Entries provided ::
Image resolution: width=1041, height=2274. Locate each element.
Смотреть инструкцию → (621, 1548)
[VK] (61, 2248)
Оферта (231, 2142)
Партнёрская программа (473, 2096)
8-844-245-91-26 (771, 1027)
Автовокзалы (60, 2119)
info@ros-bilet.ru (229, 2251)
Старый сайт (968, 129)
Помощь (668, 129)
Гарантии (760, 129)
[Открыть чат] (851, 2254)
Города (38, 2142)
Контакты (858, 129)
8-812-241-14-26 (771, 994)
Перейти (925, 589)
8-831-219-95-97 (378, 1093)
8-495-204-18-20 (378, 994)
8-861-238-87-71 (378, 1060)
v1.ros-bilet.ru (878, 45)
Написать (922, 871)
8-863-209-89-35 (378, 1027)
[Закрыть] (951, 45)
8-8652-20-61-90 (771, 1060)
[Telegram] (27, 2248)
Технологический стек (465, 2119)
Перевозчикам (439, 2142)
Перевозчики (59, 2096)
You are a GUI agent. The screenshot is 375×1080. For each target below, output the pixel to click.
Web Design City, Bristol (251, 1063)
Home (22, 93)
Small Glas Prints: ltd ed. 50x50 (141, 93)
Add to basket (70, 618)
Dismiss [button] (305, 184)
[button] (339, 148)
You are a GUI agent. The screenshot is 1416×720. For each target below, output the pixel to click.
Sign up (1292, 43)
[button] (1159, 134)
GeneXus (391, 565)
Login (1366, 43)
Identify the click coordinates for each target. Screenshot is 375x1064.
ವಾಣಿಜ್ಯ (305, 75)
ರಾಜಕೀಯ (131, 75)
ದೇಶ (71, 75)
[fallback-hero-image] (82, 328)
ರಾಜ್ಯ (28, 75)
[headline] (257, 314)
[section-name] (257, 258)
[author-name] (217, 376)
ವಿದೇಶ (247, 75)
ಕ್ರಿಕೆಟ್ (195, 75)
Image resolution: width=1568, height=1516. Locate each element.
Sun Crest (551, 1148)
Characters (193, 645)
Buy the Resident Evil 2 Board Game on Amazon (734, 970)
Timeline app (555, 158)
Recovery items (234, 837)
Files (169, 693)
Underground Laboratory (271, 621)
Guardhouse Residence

The request :: Render all of the lines above as a numbered list, omitting any blank lines.

Exercise answer ::
1. Image resolution: width=1041, height=2274. Locate each element.
2. Смотреть инструкцию → (621, 1548)
3. [VK] (61, 2248)
4. Оферта (231, 2142)
5. Партнёрская программа (473, 2096)
6. 8-844-245-91-26 (771, 1027)
7. Автовокзалы (60, 2119)
8. info@ros-bilet.ru (229, 2251)
9. Старый сайт (968, 129)
10. Помощь (668, 129)
11. Гарантии (760, 129)
12. [Открыть чат] (851, 2254)
13. Города (38, 2142)
14. Контакты (858, 129)
15. 8-812-241-14-26 (771, 994)
16. Перейти (925, 589)
17. 8-831-219-95-97 (378, 1093)
18. 8-495-204-18-20 (378, 994)
19. 8-861-238-87-71 (378, 1060)
20. v1.ros-bilet.ru (878, 45)
21. Написать (922, 871)
22. 8-863-209-89-35 (378, 1027)
23. [Закрыть] (951, 45)
24. 8-8652-20-61-90 (771, 1060)
25. [Telegram] (27, 2248)
26. Технологический стек (465, 2119)
27. Перевозчикам (439, 2142)
28. Перевозчики (59, 2096)
29. You are a GUI agent. The screenshot is 375×1080. For each target below, output the pixel to click.
30. Web Design City, Bristol (251, 1063)
31. Home (22, 93)
32. Small Glas Prints: ltd ed. 50x50 (141, 93)
33. Add to basket (70, 618)
34. Dismiss [button] (305, 184)
35. [button] (339, 148)
36. You are a GUI agent. The screenshot is 1416×720. For each target below, output the pixel to click.
37. Sign up (1292, 43)
38. [button] (1159, 134)
39. GeneXus (391, 565)
40. Login (1366, 43)
41. Identify the click coordinates for each target. Screenshot is 375x1064.
42. ವಾಣಿಜ್ಯ (305, 75)
43. ರಾಜಕೀಯ (131, 75)
44. ದೇಶ (71, 75)
45. [fallback-hero-image] (82, 328)
46. ರಾಜ್ಯ (28, 75)
47. [headline] (257, 314)
48. [section-name] (257, 258)
49. [author-name] (217, 376)
50. ವಿದೇಶ (247, 75)
51. ಕ್ರಿಕೆಟ್ (195, 75)
52. Image resolution: width=1568, height=1516. Locate each element.
53. Sun Crest (551, 1148)
54. Characters (193, 645)
55. Buy the Resident Evil 2 Board Game on Amazon (734, 970)
56. Timeline app (555, 158)
57. Recovery items (234, 837)
58. Files (169, 693)
59. Underground Laboratory (271, 621)
60. Guardhouse Residence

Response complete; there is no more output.